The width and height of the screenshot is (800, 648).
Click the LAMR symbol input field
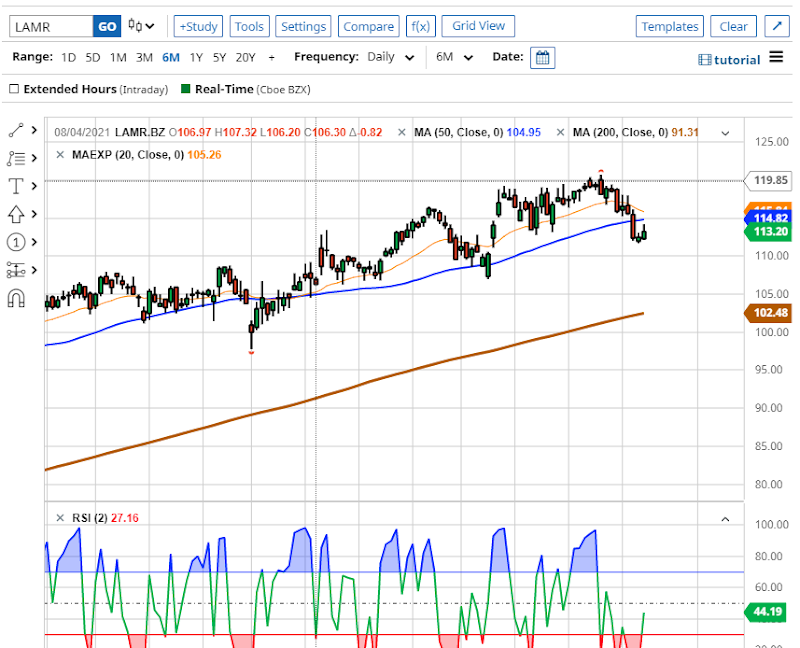click(x=48, y=27)
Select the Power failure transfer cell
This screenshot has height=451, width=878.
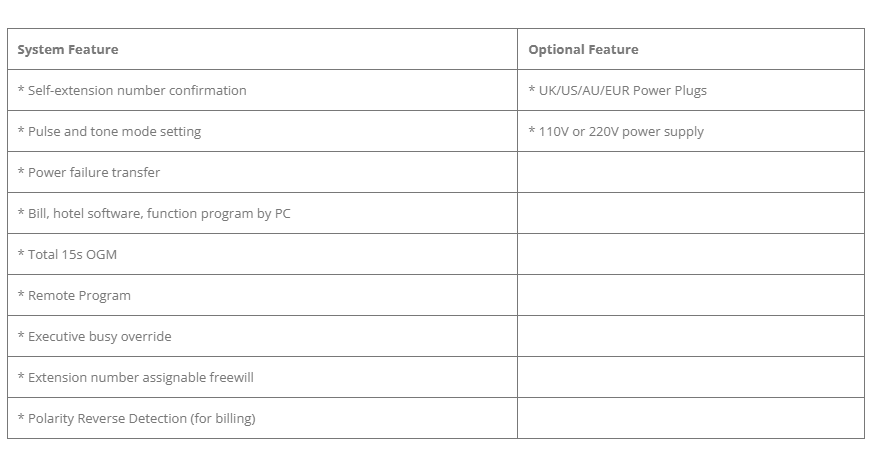coord(89,173)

= = =

Rewrite every line of the items above as a numbered list, skipping blank lines and leaving out the pictures.

Finished answer:
1. The width and height of the screenshot is (800, 648).
2. Click the LAMR symbol input field
3. click(x=48, y=27)
4. Select the Power failure transfer cell
5. This screenshot has height=451, width=878.
6. coord(89,173)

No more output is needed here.